Below are the lines to check; count those holding the string "profile" and give only the number.
________________________
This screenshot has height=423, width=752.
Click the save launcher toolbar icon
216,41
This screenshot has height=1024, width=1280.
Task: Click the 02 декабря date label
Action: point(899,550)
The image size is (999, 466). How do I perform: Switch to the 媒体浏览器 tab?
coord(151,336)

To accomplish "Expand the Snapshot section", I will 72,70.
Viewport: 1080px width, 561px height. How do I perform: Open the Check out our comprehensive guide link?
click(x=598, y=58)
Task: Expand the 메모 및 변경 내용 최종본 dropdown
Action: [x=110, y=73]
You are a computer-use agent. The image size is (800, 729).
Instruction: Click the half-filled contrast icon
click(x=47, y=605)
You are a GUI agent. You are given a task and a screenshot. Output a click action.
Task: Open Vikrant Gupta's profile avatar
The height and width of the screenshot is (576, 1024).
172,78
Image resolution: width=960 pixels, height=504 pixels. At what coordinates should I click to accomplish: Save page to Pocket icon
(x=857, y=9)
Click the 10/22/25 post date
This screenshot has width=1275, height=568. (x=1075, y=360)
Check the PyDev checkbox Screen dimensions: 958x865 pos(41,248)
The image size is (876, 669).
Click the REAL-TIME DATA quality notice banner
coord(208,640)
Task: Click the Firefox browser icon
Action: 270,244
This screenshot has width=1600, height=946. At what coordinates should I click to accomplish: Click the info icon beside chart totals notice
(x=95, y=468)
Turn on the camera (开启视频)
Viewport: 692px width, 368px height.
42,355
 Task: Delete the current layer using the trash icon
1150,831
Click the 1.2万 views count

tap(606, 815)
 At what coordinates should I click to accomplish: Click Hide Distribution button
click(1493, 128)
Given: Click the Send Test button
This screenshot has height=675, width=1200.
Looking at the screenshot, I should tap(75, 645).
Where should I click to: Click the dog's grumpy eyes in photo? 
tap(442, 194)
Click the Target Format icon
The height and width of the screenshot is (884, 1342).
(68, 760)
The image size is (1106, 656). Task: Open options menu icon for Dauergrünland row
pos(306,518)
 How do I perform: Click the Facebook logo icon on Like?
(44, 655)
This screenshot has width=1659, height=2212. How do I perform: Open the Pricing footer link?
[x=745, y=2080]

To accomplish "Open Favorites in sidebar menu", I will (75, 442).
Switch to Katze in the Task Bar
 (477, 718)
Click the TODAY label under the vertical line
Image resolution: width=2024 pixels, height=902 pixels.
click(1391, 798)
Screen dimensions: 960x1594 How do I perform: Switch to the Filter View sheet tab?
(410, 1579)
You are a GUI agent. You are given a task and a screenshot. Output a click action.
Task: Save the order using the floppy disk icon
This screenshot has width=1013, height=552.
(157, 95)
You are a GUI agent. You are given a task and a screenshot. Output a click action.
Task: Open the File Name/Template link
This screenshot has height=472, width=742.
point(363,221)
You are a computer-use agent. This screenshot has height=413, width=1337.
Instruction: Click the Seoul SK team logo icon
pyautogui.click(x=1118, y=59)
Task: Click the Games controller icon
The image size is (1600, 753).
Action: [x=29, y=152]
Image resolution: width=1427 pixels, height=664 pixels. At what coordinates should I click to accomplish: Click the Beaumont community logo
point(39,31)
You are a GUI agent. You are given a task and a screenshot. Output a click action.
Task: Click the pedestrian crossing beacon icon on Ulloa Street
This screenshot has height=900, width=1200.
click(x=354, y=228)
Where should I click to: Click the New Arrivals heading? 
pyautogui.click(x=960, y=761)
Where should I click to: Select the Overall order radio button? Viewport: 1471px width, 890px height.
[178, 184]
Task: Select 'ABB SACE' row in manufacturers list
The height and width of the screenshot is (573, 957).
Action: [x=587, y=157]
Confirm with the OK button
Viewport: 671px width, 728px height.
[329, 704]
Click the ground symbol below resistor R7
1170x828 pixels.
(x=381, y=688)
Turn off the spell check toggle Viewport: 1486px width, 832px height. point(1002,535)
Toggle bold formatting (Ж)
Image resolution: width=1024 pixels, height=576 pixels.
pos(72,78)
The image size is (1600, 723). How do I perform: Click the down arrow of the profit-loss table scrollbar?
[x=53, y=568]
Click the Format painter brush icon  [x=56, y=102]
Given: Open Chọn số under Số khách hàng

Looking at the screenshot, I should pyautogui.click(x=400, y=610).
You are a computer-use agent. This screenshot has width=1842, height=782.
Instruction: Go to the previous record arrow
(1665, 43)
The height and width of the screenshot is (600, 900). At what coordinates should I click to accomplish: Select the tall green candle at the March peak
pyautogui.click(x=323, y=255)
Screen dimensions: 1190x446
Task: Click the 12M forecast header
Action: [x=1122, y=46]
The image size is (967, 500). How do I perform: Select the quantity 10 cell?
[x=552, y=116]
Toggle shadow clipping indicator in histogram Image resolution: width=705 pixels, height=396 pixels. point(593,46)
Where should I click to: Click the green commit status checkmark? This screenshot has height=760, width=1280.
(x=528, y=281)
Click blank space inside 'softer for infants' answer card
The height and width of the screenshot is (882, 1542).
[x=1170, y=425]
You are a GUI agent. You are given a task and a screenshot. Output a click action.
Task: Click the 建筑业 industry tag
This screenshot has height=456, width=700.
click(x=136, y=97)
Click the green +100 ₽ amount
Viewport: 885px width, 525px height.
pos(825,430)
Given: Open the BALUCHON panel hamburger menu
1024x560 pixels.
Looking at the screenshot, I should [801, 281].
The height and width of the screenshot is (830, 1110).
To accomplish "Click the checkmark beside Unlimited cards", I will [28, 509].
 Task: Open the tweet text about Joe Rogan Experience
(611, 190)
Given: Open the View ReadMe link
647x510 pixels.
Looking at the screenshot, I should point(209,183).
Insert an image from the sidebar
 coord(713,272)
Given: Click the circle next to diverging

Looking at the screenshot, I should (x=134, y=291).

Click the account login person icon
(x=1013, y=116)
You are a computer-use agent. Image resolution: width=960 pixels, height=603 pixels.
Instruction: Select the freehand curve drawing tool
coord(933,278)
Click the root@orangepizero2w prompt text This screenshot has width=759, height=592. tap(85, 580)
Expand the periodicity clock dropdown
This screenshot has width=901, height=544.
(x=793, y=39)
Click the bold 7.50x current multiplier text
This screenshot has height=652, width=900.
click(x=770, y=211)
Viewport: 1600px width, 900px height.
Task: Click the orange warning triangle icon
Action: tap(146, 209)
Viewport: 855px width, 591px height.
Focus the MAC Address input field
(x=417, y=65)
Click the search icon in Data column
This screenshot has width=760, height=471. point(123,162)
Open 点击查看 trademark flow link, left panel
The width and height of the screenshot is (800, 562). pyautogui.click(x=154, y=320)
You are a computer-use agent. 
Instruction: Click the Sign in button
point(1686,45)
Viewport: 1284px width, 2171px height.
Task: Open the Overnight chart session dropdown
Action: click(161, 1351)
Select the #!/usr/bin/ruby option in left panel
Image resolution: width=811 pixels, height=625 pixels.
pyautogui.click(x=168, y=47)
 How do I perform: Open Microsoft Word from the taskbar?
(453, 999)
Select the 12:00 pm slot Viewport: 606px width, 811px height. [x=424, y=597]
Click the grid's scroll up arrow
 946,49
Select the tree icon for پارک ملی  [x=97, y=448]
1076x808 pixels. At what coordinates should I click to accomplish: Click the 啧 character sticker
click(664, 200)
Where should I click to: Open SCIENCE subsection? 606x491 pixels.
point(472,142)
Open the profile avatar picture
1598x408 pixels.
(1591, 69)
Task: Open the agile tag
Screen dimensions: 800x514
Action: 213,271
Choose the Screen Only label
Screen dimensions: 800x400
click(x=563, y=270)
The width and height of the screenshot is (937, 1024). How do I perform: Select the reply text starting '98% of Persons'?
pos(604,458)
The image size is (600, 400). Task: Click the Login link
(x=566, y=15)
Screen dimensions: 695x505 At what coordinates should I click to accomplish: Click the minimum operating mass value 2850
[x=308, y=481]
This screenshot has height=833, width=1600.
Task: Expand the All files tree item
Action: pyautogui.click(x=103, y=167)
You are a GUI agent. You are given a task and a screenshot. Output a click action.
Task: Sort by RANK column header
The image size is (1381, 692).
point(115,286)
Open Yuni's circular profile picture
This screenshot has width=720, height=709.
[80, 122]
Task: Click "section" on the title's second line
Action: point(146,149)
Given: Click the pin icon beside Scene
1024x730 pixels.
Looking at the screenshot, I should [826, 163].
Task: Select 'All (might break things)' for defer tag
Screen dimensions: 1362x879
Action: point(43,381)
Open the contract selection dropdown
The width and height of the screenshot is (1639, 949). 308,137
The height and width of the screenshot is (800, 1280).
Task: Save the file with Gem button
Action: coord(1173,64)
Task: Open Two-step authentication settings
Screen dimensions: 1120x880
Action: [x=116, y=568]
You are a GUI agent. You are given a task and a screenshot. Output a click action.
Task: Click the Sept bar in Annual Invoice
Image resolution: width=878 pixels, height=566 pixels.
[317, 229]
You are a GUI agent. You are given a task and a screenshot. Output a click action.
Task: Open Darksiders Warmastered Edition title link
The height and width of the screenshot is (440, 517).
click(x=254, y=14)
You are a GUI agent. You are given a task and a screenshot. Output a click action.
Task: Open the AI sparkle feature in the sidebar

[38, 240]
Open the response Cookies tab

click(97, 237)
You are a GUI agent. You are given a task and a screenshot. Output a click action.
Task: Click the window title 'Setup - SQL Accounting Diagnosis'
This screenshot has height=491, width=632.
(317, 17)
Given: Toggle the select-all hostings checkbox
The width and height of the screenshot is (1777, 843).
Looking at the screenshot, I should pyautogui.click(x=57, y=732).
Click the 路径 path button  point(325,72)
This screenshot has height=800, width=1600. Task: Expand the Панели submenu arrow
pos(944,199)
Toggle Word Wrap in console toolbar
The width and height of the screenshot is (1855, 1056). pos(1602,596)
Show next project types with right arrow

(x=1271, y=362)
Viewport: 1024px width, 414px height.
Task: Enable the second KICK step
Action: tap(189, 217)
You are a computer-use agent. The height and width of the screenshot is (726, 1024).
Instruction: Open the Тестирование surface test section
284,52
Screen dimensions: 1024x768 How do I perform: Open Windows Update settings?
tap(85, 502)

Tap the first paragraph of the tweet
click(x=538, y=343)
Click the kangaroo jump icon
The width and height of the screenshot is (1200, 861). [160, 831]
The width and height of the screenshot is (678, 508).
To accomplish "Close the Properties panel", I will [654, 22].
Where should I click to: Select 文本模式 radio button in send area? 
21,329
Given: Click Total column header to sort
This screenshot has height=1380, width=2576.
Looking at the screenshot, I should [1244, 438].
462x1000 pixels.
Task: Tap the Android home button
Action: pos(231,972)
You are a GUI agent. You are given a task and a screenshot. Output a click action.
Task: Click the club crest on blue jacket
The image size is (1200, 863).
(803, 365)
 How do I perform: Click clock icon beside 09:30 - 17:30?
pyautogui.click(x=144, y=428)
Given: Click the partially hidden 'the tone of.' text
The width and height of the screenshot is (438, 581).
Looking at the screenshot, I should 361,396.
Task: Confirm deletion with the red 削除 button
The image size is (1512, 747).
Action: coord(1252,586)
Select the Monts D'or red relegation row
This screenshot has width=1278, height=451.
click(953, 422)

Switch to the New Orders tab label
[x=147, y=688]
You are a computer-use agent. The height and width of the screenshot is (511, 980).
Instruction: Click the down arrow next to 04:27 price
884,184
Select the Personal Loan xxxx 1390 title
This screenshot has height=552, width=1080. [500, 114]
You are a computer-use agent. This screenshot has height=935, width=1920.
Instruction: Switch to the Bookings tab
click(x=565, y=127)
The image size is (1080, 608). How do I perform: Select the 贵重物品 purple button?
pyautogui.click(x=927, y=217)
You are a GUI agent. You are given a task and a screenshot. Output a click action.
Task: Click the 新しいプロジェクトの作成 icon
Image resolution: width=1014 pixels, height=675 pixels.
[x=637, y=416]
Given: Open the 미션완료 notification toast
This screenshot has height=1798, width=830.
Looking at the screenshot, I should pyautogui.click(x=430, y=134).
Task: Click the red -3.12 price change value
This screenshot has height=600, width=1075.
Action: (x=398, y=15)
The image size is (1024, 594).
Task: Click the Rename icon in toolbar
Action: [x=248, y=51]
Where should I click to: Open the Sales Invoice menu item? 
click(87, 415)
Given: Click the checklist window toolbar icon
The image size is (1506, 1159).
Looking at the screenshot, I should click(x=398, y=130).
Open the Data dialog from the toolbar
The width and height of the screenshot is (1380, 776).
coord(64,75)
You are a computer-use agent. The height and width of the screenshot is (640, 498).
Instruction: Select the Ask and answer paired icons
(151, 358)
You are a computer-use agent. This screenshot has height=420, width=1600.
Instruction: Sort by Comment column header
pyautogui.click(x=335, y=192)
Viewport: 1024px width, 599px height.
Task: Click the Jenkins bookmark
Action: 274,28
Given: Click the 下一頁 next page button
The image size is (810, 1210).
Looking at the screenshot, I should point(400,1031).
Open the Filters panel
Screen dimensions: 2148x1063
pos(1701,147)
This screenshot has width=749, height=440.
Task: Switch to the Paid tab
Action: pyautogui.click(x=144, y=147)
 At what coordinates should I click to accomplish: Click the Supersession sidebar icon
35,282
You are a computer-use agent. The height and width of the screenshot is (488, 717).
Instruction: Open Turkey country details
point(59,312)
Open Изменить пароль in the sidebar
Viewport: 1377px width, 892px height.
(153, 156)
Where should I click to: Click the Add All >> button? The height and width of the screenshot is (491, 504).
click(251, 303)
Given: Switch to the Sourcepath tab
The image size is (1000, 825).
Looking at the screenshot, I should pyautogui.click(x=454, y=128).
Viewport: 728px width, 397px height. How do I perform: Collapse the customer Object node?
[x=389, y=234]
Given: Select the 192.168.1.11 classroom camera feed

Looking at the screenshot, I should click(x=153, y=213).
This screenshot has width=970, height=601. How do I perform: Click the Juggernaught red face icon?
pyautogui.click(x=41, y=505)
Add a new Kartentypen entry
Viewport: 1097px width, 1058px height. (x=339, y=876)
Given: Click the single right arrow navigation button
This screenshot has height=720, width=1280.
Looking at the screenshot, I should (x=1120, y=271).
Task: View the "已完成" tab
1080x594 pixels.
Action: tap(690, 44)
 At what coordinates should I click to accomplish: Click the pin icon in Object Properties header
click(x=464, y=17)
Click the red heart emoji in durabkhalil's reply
________________________
• [REPLY]:
3